This section is from the book "An Illustrated Flora Of The Northern United States, Canada And The British Possessions Vol2", by Nathaniel Lord Britton, Addison Brown. Also available from Amazon: An Illustrated Flora of the Northern United States, Canada and the British Possessions. 3 Volume Set..
Trifolium repens L. Sp. Pl. 767. 1753.
Perennial, glabrous, or with a few scattered hairs, branching at the base, the branches creeping, often rooting at the nodes, 4'-12' long. Leaves long-petioled; stipules ovate-lanceolate membranous, acute, 2"-5" long; leaflets all from the same point, short-stalked, obovate, emarginate or obcordate, broadly cuneate at the base, denticulate, 4"-9" long; heads globose, long-peduncled; flowers white, 3"-5" long; pedicels 1"-2" long, finally reflexed; corolla 2-3-times as long as the calyx; calyx-teeth acuminate, somewhat shorter than the tube; pod about 4-seeded.
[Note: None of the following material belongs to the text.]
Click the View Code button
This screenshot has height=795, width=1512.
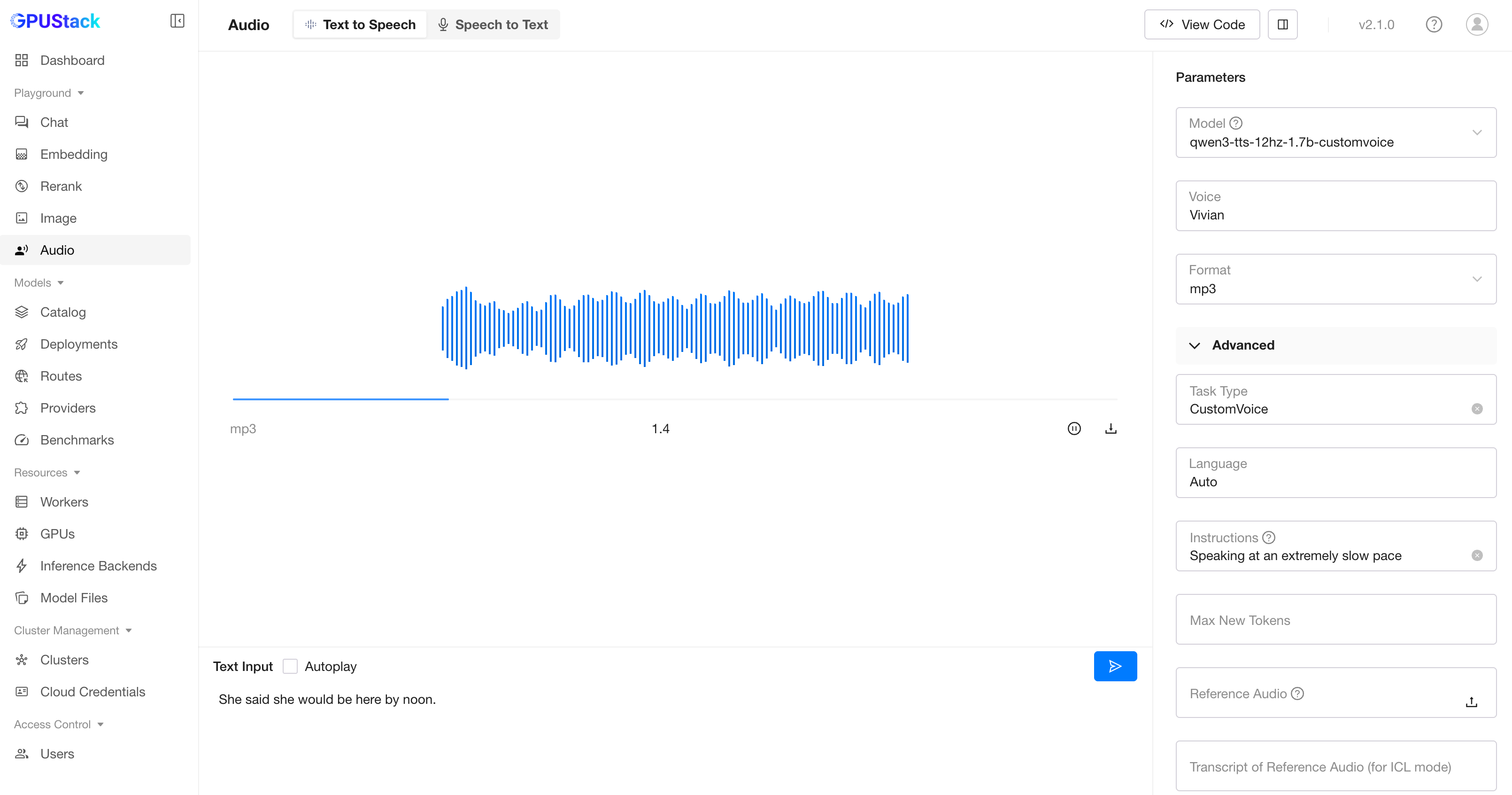[1202, 24]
In fields, waste ground and open places, very common throughout our area and in the southern States. Also in the Northwest. Naturalized from Europe, or perhaps native in the extreme north. Naturalized in the mountains of Jamaica and in Bermuda. Native also of Siberia. Widely distributed in all temperate regions: Leaflets sometimes 4-9. Heads occasionally proliferous. Flowers sometimes pinkish. English names, sheep's gowan, honeystalks, lamb-sucklings, and sometimes shamrock. May-Dec.